Pituitary adenomas are common neoplasms of the central nervous system. It accounts for 12.7% of all primary CNS tumors. Macroadenomas usually present with mass effects as visual disturbance.

This patient was treated with transsphenoidal Trans nasal endoscopic, a minimally invasive approach, for the management of his condition within the skull base. The surgical procedure involved the insertion of an endoscope through the nasal passages, providing a direct route to the target area without the necessity of external incisions.

This technique, often employed for pituitary tumor removal and related disorders, afforded enhanced visualization of the operative field, resulting in improved surgical outcomes. Tumors may compress the optic nerves, causing visual disturbances or even vision loss. Surgical removal of the tumor (transsphenoidal surgery) relieved pressure on the optic nerves.

Early stage management of Pituitary tumor

For an early stage pituitary tumor, treatment include medications like dopamine agonists (Bromocriptine, Cabergoline) which mimic the action of dopamine. Dopamine inhibits the release of prolactin form the pituitary gland and somatostatin analogs (Octreotide and lanreotide) regulate the hormone levels. They mimics the action of somatostatin, a hormone that inhibits the release of various pituitary hormones including growth hormone and are particularly effective in managing growth hormone-secreting tumors (acromegaly). Cabergoline and octreotide are favored for their longer duration of action. [3, 4]


The findings in this case illustrate that clinicians should also consider the possibility of endocrine complications seen in patients with pituitary adenomas. Thus a proactive and collaborative strategy optimizes outcomes, and establishes a system that allows for adequate follow-up of patients.
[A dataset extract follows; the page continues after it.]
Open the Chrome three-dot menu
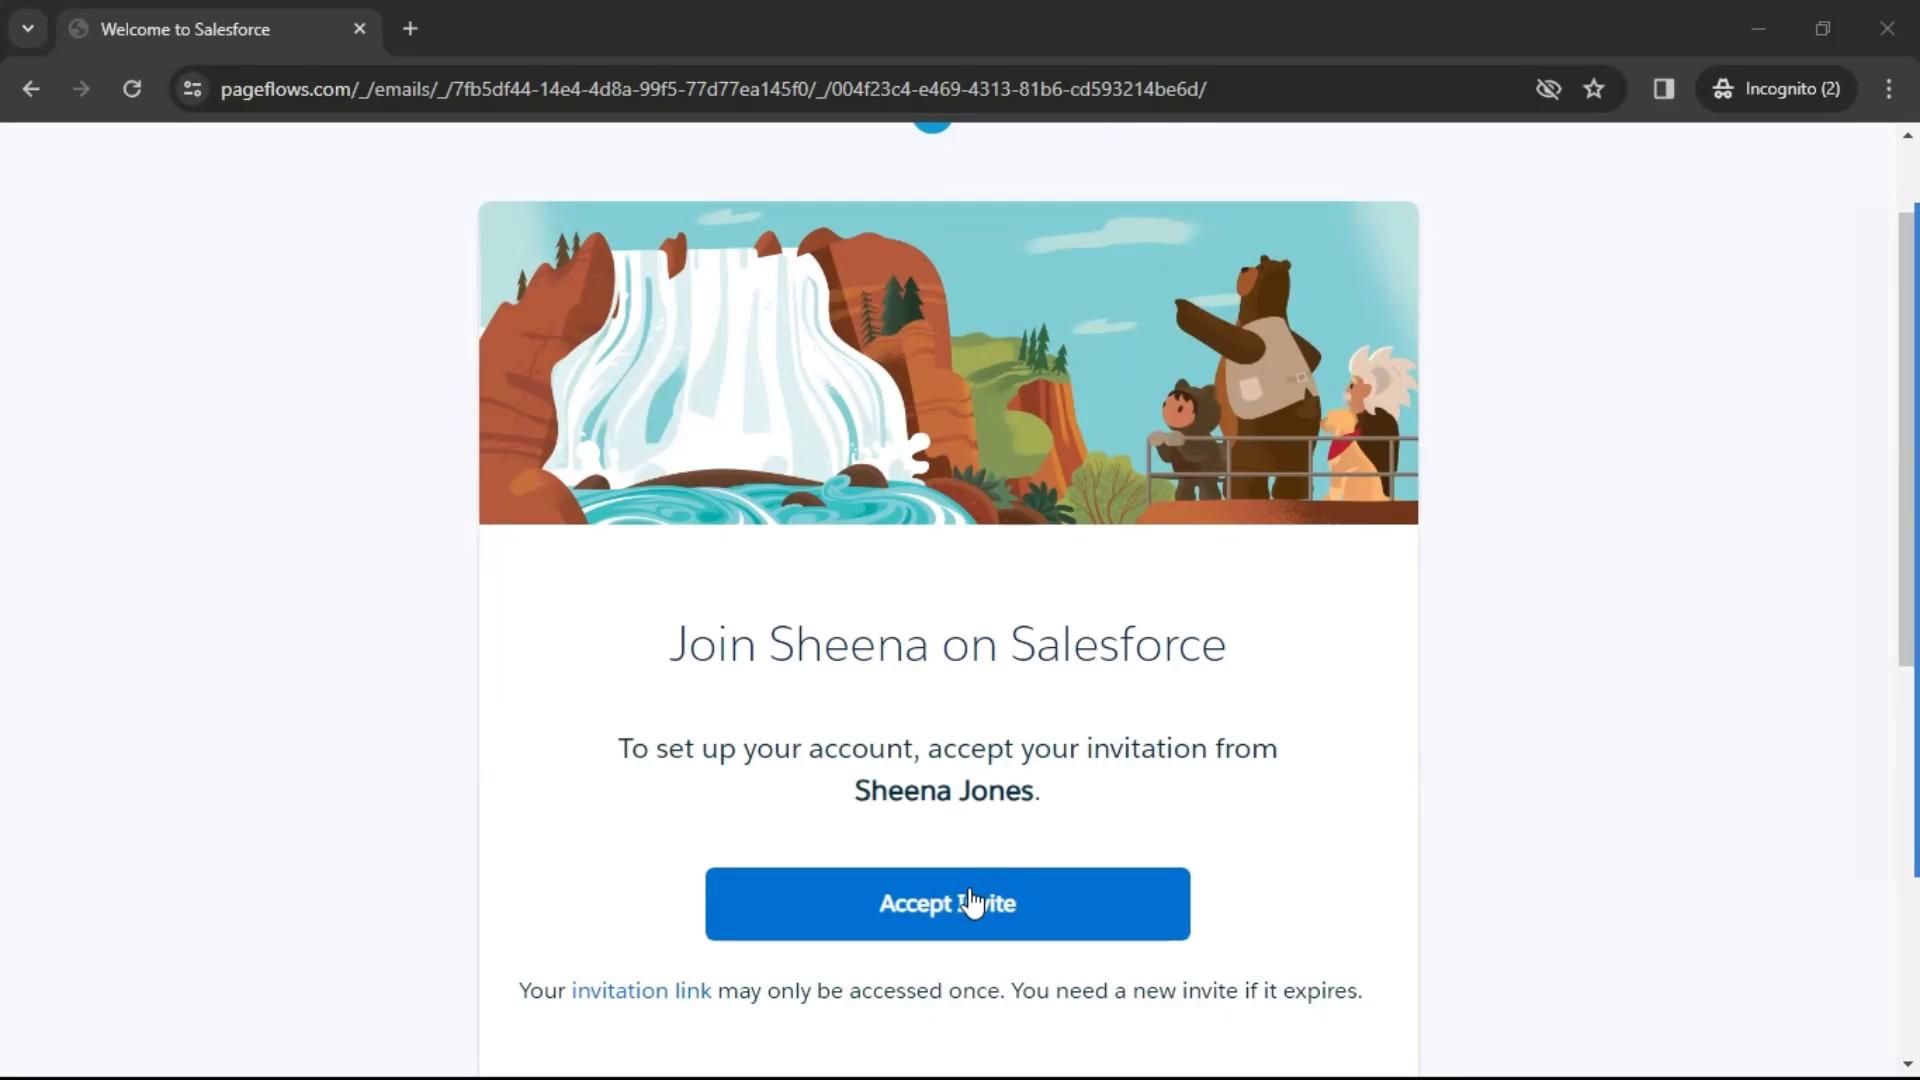The image size is (1920, 1080). (1888, 89)
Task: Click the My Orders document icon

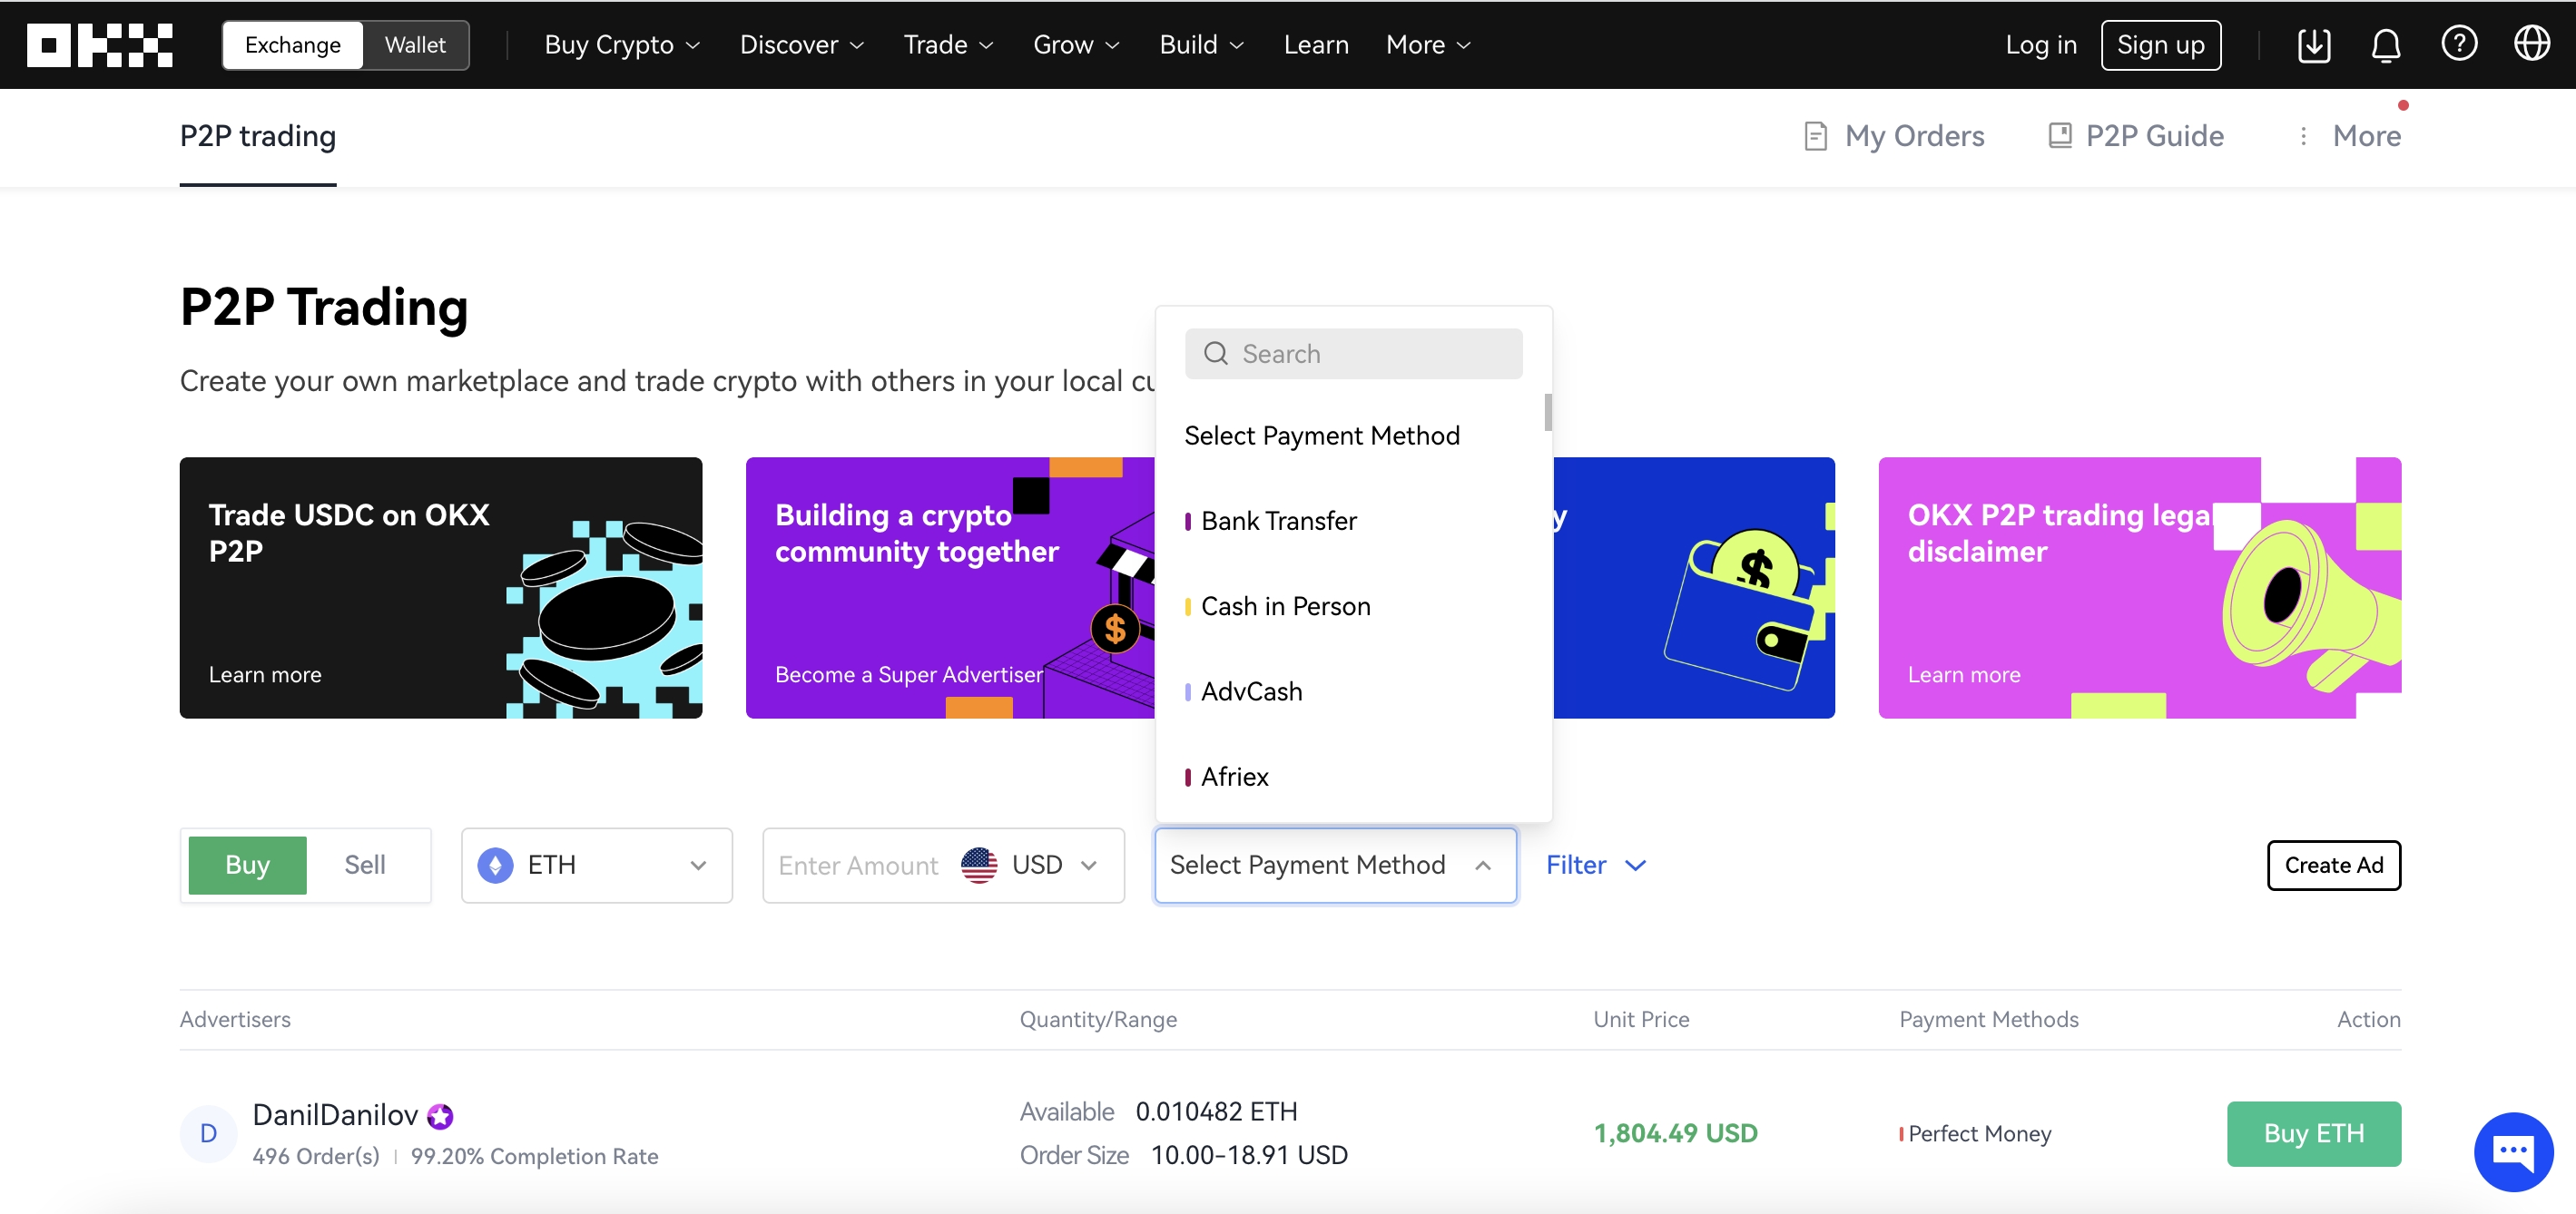Action: click(x=1815, y=136)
  1. Melmed S. (2011). Pathogenesis of pituitary tumors. Nature Reviews Endocrinology,7(5), 257-266.
  2. Asa SL, Ezzat S. (2002). The pathogenesis of pituitary tumors. Annual Review of Pathology: Mechanisms of Disease, 7, 103-122.
  3. Melmed, S. (2011). Pituitary-tumor endocrinopathies. New England Journal of Medicine,364(7), 636-648.
  4. Colao, A., Petersenn, S., Newell-Price, J., Findling, J. W., Gu, F., Maldonado, M.,&amp; Biller, B. M. (2011). A 12-month phase 3 study of pasireotide in Cushings disease. New England Journal of Medicine, 364(11), 914-92.